How do I reduce my AWS bill?
Last updated: 2021-01-12
I want to reduce my AWS bill. What are the different cost saving options available?
Short description
You can use a variety of tools and approaches to analyze and optimize the costs of your AWS resources. You can choose the cost optimization techniques that are appropriate for your business and workload.
Resolution
Analyze your costs
- Use Cost Explorer to view, analyze, and forecast your spending and usage free of charge. Cost Explorer provides historical data, current month cost data, and forecasts for the next three months.
- Create an AWS Cost and Usage Report to get detailed data about your AWS bill in one of your Amazon Simple Storage Service (Amazon S3) buckets. For information on how to use this report, see How do I use the AWS Cost and Usage Report?
- Use AWS Budgets to plan your service usage, costs, and instance reservations. With AWS Budgets, you can set custom budgets that proactively alert you when your costs exceed your budgeted amount.
Optimize your costs
- AWS Trusted Advisor can help you identify resources that you aren't using to their full capacity. Then, you can decide to delete these underutilized resources to optimize your costs. To receive email notifications of Trusted Advisor checks, see How do I set up email notifications for AWS Trusted Advisor in my account? For information on how to delete your underutilized resources, see How do I terminate all my resources before closing my AWS account?
- If you have predictable workloads on Amazon Elastic Compute Cloud (Amazon EC2), AWS Fargate, or AWS Lambda and are paying the default On-Demand pricing, you can save money by choosing an appropriate Savings Plan. For more information, see How do I save money on my Amazon EC2 or AWS Fargate usage using a Savings Plan?

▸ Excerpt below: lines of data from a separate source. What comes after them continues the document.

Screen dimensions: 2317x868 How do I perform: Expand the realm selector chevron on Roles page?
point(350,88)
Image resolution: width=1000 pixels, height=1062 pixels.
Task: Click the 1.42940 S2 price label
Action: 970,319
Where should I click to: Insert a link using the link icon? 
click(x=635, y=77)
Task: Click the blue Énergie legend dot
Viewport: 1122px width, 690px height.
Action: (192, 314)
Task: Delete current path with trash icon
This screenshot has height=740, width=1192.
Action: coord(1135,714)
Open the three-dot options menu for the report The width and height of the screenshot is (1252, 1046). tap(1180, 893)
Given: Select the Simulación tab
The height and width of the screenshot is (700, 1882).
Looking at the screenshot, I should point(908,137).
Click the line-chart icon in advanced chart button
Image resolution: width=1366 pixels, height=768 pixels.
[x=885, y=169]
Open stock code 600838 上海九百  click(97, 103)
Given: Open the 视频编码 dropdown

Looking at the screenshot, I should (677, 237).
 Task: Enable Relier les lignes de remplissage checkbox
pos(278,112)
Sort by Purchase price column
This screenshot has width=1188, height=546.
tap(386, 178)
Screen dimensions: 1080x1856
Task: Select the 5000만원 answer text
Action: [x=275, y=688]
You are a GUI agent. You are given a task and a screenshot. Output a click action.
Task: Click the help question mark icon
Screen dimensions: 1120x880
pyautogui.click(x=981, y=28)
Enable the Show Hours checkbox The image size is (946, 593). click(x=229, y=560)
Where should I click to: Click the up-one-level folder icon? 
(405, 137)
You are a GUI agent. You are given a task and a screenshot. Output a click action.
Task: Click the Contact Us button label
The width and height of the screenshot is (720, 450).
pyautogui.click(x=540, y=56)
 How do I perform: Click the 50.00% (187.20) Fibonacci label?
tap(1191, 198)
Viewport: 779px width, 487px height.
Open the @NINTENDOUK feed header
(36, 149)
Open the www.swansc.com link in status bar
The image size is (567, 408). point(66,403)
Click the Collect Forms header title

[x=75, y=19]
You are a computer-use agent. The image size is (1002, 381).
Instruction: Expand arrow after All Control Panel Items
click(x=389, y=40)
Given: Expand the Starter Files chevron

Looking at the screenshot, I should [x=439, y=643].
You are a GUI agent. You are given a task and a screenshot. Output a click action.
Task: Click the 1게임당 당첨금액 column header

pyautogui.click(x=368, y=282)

- Use the AWS Instance Scheduler to reduce the costs of EC2 and Amazon Relational Database Service (Amazon RDS) instances used in non-production environments. For more information, see How do I stop and start my instances using the AWS Instance Scheduler?
- If you're using the S3 Standard storage class and have infrequently accessed objects, enable S3 Intelligent-Tiering for automatic cost optimization. You can choose Intelligent-Tiering when you upload your objects to Amazon S3, and then add the appropriate Lifecycle rule to move your objects to Intelligent-Tiering.
- Use Amazon EC2 Spot instances for your stateless, fault-tolerant, or flexible applications, such as containerized workloads, to reduce your operating costs. For more information, see Spot Instances.
- When EC2 instances are terminated, the attached Amazon Elastic Block Store (Amazon EBS) volumes aren't automatically deleted. Find the unattached EBS volumes that you no longer need, and then delete them after optionally creating an EBS snapshot. For more information, see Why am I charged for EBS when all my instances are stopped?
Important: The data in the EBS volume is lost on deletion, and the volume can't be attached to any instance.